In this post i will show you how to create alias for long commands in terminal.
There is two way to do that
- Use alias command in your terminal
- Changing the .bashrc file
1. using alias command in terminal
alias files=ls
it will map ls command to files(and the name is completely your personal choice you can use whatever like:-nobita )
but the drawback is you can't use the alias in different terminals you have to use the command in that terminal only
2. Changing the .bashrc file
open your root path of the system and find .bashrc file (remember it uses '.' in prefix so that file may be hidden for you to show the hidden file press ctrl+H in keyboard
then you can show your hidden files)
and write the following command. You can use your own custom alias and by adding alias directly to your .bashrc file you can use the alias in different terminal also
alias pg="ping google.com"
if you use zsh as your default terminal then change .zshrc file
Top comments (1)
Another way to do this (which should be cross-shell portable, generally) is to save the named commands to files, instead of aliases. It's something I do by leveraging a user local ~/bin directory, that I create if it's not there, and stashing all my convenience wrapper commands there, and ensuring that comes first in my path (you'll want to set that for each shell, but once ~/bin is in your path you can use the same wrapper names in any shell).

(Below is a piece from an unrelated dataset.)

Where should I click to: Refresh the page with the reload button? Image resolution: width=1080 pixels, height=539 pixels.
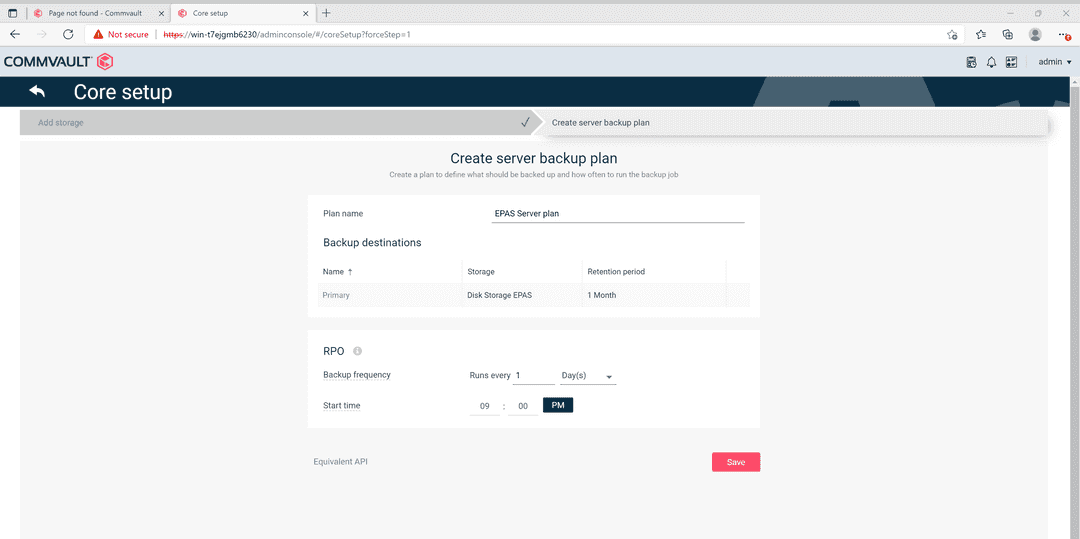pos(68,34)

For your examples, I would consider creating two files ~/bin/pg and ~/bin/files that just call
ping
andls
(the ls example probably deserves some care to handle arguments correctly).There are of course upsides and downsides, from an efficiency standpoint the aliases are often better (they live in memory so don't need to get read as input, and don't need to fork a new shell to execute the script) but both possibilities have their strengths. Eventually, if you use the shell much, you'll end up with both local shell aliases and some standalone utility scripts, and develop some sense of which to use in your situation.